A home-made version of chicken tikka masala that tastes just as good as the one from our favourite Indian restaurant.
It can just as easily be made into a veggie/vegan meal by using chickpeas or other beans/pulses instead of chicken.
This recipe uses tinned coconut milk instead of cream or yoghurt and I like to add in extra turmeric, black pepper and spinach.

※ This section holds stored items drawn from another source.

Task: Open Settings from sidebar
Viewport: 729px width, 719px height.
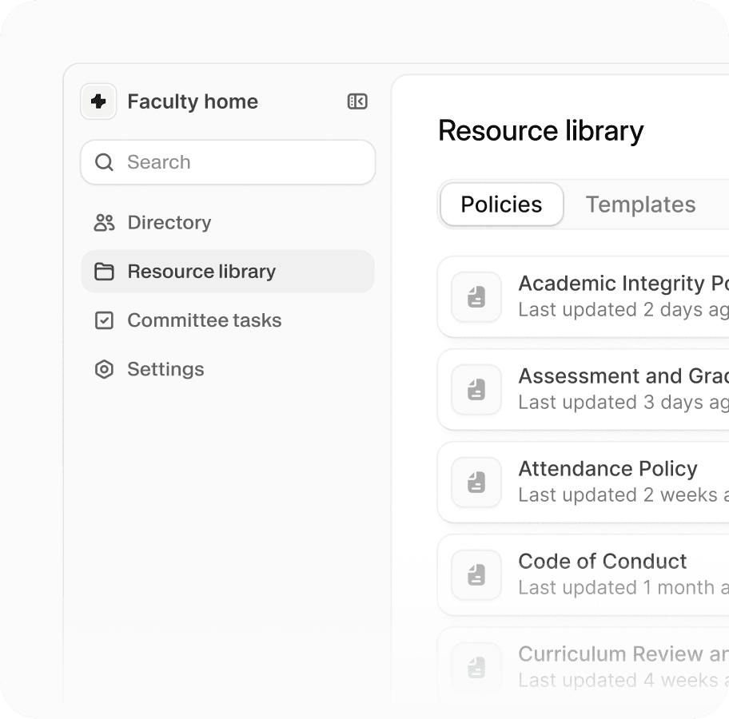Action: [x=165, y=369]
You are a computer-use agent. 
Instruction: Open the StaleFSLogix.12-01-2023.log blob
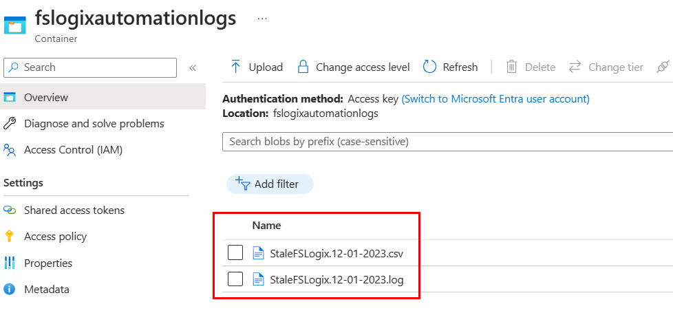337,279
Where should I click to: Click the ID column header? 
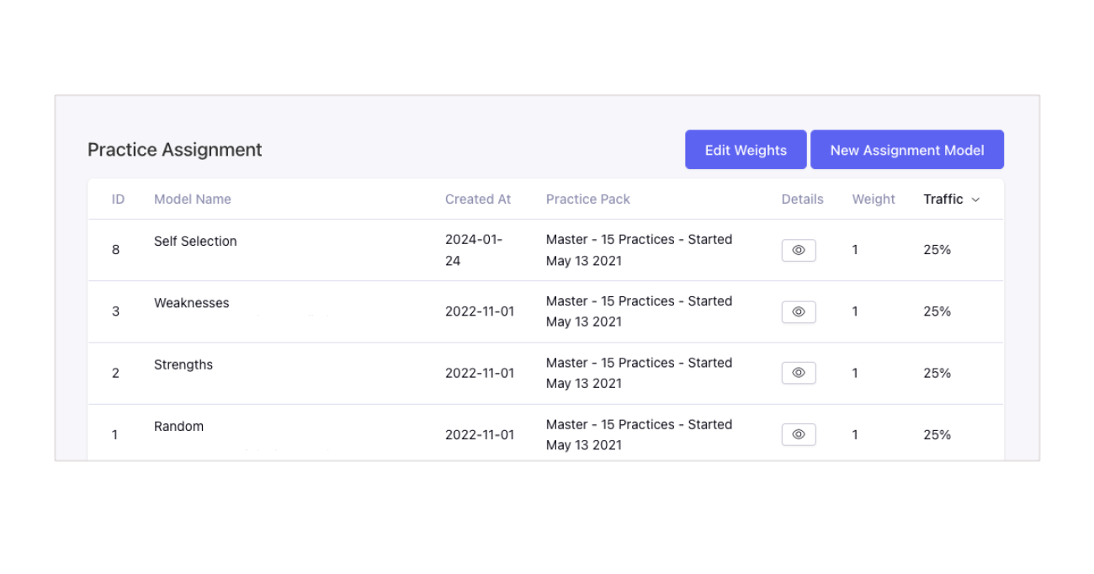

It takes about 30 minutes to cook so is probably just as quick as ordering a take away and likely to be better for you…
Serves 4
Ingredients
- 3 large or 4 small chicken breasts (I like to use organic), chopped into bite size chunks
- 1 onion – chopped
- 2 large garlic cloves minced
- 1 tbsp coconut oil
- 1 tbsp ground cumin
- 1 tsp ground ginger
- 1/2-1 tsp of chilli flakes depending on how spicy you like you curry
- 1 tsp sea salt
- 1/2 tsp ground cinnamon
- 1/2 tsp ground turmeric
- a large pinch of freshly ground black pepper
- 350ml passata
- 1/2 a 400ml can of full fat coconut milk
- 1 tbsp olive oil
- 1 tsp paprika
- 1 tsp curry powder
- 2 large handfuls of organic spinach
Directions
- Heat the coconut oil in a heavy bottomed skillet or frying pan
- Add the onion and cook until translucent, about 3-4 minutes
- Stir in the garlic, cumin, ginger, chilli flakes, cinnamon, turmeric and salt and fry for about 2 minutes
- Add the passata and stir. simmer on a low heat for about 5 mins
- Add 1/2 a can of coconut milk and the paprika and bring to a simmer
- In a separate pan, heat the olive oil and curry powder and add in the chicken. Give it a stir to coat the chicken in the curry power and cook for 3-4 minutes until browned.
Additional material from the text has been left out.